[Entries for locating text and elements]
────────

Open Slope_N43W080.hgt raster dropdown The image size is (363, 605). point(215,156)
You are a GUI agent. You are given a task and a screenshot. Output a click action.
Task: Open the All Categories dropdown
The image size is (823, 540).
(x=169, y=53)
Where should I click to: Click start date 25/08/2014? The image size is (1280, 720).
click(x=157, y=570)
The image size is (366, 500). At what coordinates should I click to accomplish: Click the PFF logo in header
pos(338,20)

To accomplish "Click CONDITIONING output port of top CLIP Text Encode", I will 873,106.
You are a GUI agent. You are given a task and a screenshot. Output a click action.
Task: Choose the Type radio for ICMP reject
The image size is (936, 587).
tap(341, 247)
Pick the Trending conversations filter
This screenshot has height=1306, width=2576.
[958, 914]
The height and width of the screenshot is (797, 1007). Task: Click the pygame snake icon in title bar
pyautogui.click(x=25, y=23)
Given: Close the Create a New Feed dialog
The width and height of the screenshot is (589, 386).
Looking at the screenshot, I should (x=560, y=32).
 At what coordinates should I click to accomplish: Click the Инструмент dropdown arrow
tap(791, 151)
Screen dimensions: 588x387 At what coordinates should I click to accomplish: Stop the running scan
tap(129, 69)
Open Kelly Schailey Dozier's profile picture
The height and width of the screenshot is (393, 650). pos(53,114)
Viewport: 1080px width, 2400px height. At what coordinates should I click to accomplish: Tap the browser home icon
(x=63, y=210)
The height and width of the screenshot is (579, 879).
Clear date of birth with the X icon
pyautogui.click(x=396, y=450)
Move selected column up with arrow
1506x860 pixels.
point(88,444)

────────

### [WHAT YOU SHOULD DO]
Find every line above that contains the string "icon" and copy each of those lines. Case counts.

### [TASK RESULT]
The height and width of the screenshot is (797, 1007). Task: Click the pygame snake icon in title bar
Viewport: 1080px width, 2400px height. At what coordinates should I click to accomplish: Tap the browser home icon
Clear date of birth with the X icon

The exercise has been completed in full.